→ Task directions:
Reproduce word for word only the lines of the records starting at the line containing "Click the A-Z" and ending at the line containing "tap(284, 25)", including both.

┌─ Material for the task

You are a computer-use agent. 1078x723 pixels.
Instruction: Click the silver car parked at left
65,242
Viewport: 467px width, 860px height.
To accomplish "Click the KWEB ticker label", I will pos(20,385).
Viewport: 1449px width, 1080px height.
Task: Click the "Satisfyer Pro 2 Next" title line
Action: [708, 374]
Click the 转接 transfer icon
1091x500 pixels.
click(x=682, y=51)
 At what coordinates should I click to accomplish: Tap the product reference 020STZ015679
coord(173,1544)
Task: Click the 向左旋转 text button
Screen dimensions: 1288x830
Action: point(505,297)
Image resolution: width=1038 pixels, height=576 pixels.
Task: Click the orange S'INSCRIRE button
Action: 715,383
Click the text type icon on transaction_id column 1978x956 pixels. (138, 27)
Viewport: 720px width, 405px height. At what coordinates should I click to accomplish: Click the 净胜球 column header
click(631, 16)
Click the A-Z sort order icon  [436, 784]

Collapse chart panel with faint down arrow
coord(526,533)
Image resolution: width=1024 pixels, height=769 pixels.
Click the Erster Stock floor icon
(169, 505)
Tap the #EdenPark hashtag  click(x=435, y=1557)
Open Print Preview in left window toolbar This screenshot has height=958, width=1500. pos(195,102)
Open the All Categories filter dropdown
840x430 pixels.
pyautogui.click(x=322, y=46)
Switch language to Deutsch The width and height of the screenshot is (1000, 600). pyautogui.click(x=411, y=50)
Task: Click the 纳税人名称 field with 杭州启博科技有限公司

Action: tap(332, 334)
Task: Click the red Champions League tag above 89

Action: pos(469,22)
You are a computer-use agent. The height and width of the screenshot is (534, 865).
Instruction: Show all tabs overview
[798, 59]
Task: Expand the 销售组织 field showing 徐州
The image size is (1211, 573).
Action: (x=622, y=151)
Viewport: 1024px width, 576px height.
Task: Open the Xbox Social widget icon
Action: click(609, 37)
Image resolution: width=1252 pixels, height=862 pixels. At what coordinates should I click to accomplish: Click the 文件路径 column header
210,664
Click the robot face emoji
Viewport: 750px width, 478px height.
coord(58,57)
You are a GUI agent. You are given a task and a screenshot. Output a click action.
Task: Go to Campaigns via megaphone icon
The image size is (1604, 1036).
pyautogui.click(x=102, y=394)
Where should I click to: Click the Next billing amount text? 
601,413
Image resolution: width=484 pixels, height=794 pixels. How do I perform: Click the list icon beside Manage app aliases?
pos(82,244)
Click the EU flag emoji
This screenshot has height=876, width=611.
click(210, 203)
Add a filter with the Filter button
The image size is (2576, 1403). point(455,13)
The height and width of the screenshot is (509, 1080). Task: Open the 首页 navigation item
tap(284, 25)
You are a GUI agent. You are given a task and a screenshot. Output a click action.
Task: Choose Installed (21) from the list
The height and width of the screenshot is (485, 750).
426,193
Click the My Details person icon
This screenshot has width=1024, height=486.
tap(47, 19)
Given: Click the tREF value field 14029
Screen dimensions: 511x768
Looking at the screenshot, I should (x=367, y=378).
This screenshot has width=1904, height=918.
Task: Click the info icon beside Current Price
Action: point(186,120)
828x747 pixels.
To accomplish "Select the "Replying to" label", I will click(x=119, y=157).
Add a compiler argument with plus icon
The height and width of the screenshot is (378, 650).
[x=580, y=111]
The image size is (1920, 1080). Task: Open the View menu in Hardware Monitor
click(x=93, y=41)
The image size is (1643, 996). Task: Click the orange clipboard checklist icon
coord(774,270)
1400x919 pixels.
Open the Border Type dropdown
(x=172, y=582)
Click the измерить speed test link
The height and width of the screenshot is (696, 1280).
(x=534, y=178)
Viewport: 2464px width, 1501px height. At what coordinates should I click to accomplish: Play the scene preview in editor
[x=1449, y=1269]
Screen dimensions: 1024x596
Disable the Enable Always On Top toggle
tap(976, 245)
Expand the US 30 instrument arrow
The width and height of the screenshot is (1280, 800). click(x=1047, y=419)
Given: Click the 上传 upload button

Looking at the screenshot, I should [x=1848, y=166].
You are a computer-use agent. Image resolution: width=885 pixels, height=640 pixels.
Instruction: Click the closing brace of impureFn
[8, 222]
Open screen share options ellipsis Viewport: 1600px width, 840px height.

└─

→ Correct output:
Click the A-Z sort order icon  [436, 784]

Collapse chart panel with faint down arrow
coord(526,533)
Image resolution: width=1024 pixels, height=769 pixels.
Click the Erster Stock floor icon
(169, 505)
Tap the #EdenPark hashtag  click(x=435, y=1557)
Open Print Preview in left window toolbar This screenshot has height=958, width=1500. pos(195,102)
Open the All Categories filter dropdown
840x430 pixels.
pyautogui.click(x=322, y=46)
Switch language to Deutsch The width and height of the screenshot is (1000, 600). pyautogui.click(x=411, y=50)
Task: Click the 纳税人名称 field with 杭州启博科技有限公司

Action: tap(332, 334)
Task: Click the red Champions League tag above 89

Action: pos(469,22)
You are a computer-use agent. The height and width of the screenshot is (534, 865).
Instruction: Show all tabs overview
[798, 59]
Task: Expand the 销售组织 field showing 徐州
The image size is (1211, 573).
Action: (x=622, y=151)
Viewport: 1024px width, 576px height.
Task: Open the Xbox Social widget icon
Action: click(609, 37)
Image resolution: width=1252 pixels, height=862 pixels. At what coordinates should I click to accomplish: Click the 文件路径 column header
210,664
Click the robot face emoji
Viewport: 750px width, 478px height.
coord(58,57)
You are a GUI agent. You are given a task and a screenshot. Output a click action.
Task: Go to Campaigns via megaphone icon
The image size is (1604, 1036).
pyautogui.click(x=102, y=394)
Where should I click to: Click the Next billing amount text? 
601,413
Image resolution: width=484 pixels, height=794 pixels. How do I perform: Click the list icon beside Manage app aliases?
pos(82,244)
Click the EU flag emoji
This screenshot has height=876, width=611.
click(210, 203)
Add a filter with the Filter button
The image size is (2576, 1403). point(455,13)
The height and width of the screenshot is (509, 1080). Task: Open the 首页 navigation item
tap(284, 25)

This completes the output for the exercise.